That privileges the extremely online: people who can afford broadband and have the leisure to monitor a website and hammer a mouse button. “When there’s such scarcity, equity is impossible,” says Joseph Osmundson, a queer activist and author, and a molecular microbiologist and clinical assistant professor at New York University. “Only people who are immensely socially connected, and with ample time and ability to advocate for themselves, are able to get access. It makes it not possible to reach the people who may need it most.”
Getting some people vaccinated is better than none. But for ring vaccination to succeed, the people first in line shouldn’t be the wealthiest or most computer-savvy. They should be those at greatest risk of spreading the disease. In the last days of the smallpox campaign, that meant the family next door to an infected person, not someone on the other side of the village.
Figuring out the social networks within which monkeypox is spreading, in order to interrupt them, has been difficult. The first international distribution has been tentatively traced to gay and bisexual men, presumably affluent and mobile, who picked up the infection at parties in Europe. Their exposure was probably sex, or possibly dancing closely at a sweaty shirtless rave—but either way it’s likely they would not have known the names of some of their companions or partners. A lack of names and contact information makes it difficult to draw a prediction about transmission, or act on one. “These networks are opaque and transitory,” Gonsalves says.
They’re also not hermetically sealed. In Georgia—home to two huge Pride festivals in Atlanta, but also to a persistent HIV epidemic in its poorest rural counties—monkeypox already is disseminating out from that first ring of affluent urban men. “A larger proportion of the men with monkeypox here in Georgia are Black, which is a different demographic than the white circuit-party set that we’re seeing in other cities,” says Justin Smith, director of the Campaign to End AIDS at the Atlanta HIV-care organization Positive Impact Health Centers. “And this is the pattern that we always see, right? Infectious diseases track along social fault lines. They exploit inequities within our social structure and target the people that are most vulnerable.”
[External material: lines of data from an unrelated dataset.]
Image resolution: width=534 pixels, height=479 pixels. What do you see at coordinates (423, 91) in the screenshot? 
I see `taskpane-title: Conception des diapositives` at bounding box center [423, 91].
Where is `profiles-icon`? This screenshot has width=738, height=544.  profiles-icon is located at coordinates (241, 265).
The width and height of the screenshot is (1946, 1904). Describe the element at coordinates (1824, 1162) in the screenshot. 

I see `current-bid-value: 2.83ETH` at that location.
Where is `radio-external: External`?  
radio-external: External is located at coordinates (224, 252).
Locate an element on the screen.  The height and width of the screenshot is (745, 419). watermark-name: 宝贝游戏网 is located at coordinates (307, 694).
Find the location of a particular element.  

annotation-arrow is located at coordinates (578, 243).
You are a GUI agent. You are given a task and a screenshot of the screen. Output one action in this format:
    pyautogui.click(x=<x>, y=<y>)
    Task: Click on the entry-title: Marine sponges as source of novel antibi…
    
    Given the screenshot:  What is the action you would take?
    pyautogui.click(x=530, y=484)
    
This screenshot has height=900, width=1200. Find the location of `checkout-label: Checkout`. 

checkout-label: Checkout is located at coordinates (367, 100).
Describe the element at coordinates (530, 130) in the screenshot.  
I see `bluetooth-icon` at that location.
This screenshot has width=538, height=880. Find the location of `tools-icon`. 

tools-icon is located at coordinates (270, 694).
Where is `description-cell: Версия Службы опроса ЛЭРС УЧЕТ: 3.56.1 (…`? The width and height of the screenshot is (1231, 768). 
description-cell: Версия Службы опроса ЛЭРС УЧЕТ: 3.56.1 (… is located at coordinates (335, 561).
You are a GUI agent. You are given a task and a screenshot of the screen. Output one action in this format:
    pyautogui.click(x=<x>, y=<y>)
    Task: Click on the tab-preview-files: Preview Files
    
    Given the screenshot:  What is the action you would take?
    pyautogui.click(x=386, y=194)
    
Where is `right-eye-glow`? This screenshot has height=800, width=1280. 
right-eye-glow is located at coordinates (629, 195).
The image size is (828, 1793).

The challenge of anonymity, coupled with difficulty in getting test results to confirm exposure, raises the possibility that it’s too late for a true ring strategy in the US. But that doesn’t mean scarce doses cannot be targeted more precisely, given better data. A project launching next month aims to improve that situation, by gathering information not about who is being exposed, but where. RESPND-MI (for Rapid Epidemiologic Study of Prevalence, Network, and Demographics of Monkeypox Infection) is a queer-led investigation of the social epidemiology of monkeypox, created by Keletso Makofane, an activist and fellow at Harvard’s François-Xavier Bagnoud Center for Health and Human Rights. (Osmundson is also involved; so is the HIV organization Prep4All.)
The group plans to launch an app-based, anonymous survey to create digital maps of sexual connections: asking people to identify locations where men who have sex with men, regardless of how they identify, are having the kinds of anonymous encounters that defeat traditional contact tracing. “There’s a mental map that people who work in HIV have of hot spots—where people have sex, or meet up in a way that makes connections to transmit pathogens—and I had the sense that this mental map is out of date,” Makofane says. “So the idea for me was to update our understanding, in order to make intelligent decisions about where to place limited vaccines.”
Their goal is to produce data, down to the level of census tracts, that could be handed to health departments to influence vaccine distribution. That would not be ring vaccination; Makofane, like others, thinks the monkeypox epidemic has passed the point where ring vaccination is a sufficient response. But vaccination could still be targeted, giving a community a voice in directing its own protection—which, during the wait for more vaccines and better testing, might be the most efficient and sensitive protection.
The alternative, once those millions of vaccine doses arrive, might be ring vaccination’s traditional opposite: mass vaccination, to a certain degree. That could include not only men who have sex with men—and their partners—but also people who live where close contact is likely and hygiene is difficult: homeless shelters, for example, or prisons. (In the 2000s, in the peak years of community-associated MRSA—also not a sexually transmitted disease, but also passed by close skin-to-skin contact—that pathogen spread in jails, and to jail guards’ families, and among pro athletes and everyday gym-goers.) That would dispense with the need for tracing, or even suspecting, transmission, and would replace it with the assumption that anyone who wants protection should be allowed to access it.
“If I had unlimited supplies of vaccine and unlimited money, I’d vaccinate every gay man I could, anyone who is sexually active and has sex with men,” Gonsalves says. “I would start vaccinating people in homeless shelters. I’d vaccinate health care workers and lab workers. I’d try to do the broadest kind of outreach to the gay community, and then think about the next potential leap.”